*** Opening of Extract provided ***

* Benct Philip Jonsson said on 2009-01-11 19:21:29 +0100
> taliesin the storyteller wrote:
> > * Benct Philip Jonsson said on 2009-01-07 16:26:17 +0100
> > > Is there any means to peep into the values when searching?
> > > (Even though that'd be slow of course!)
> >
> > kdict (for KDE) has a mode where it lists all possible
> > candidates for a search and then lets you choose, so it's
> > client-dependent. Will that do?
>
> sure, but is there a way to change servers in kdict without
> going into the settings?
Not that I've found. Neither is it possible to use more than
one server at a time. But it's open source so if you can
program... :)
> (Also is there a way to access the KDE help system when
> running KDE apps under GNOME? ;-\)
Haven't tried. There are several dict-clients for gnome but none
that ubuntu has already packaged. I prefer the cli client so
uses that anyway. Force of habit.

*** Close of Extract provided ***
*** Opening of The data ***

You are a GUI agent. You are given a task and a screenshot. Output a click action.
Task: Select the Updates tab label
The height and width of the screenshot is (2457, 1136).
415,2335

*** Close of The data ***
*** Opening of The data ***

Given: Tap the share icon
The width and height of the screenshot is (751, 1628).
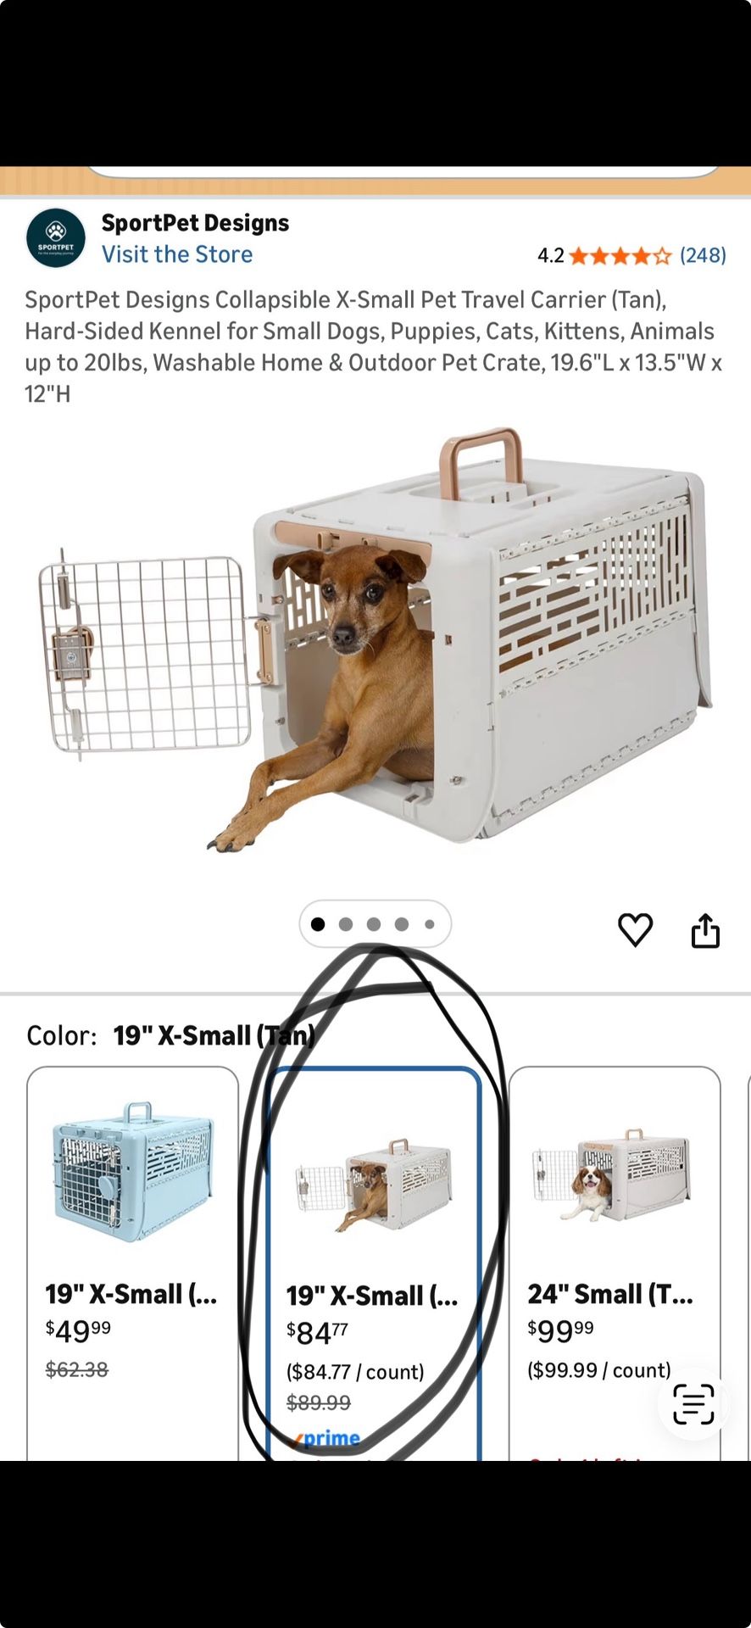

*** Close of The data ***

Required action A = From the email exchange about kdict above, write out the text from "Not that I've" up to and including "under GNOME? ;-\)".
Required action B = In the email exchange about kdict, is it possible to use more than one server at a time?

Written answer A =
Not that I've found. Neither is it possible to use more than
one server at a time. But it's open source so if you can
program... :)
> (Also is there a way to access the KDE help system when
> running KDE apps under GNOME? ;-\)

Written answer B = No, kdict can't use more than one server at a time.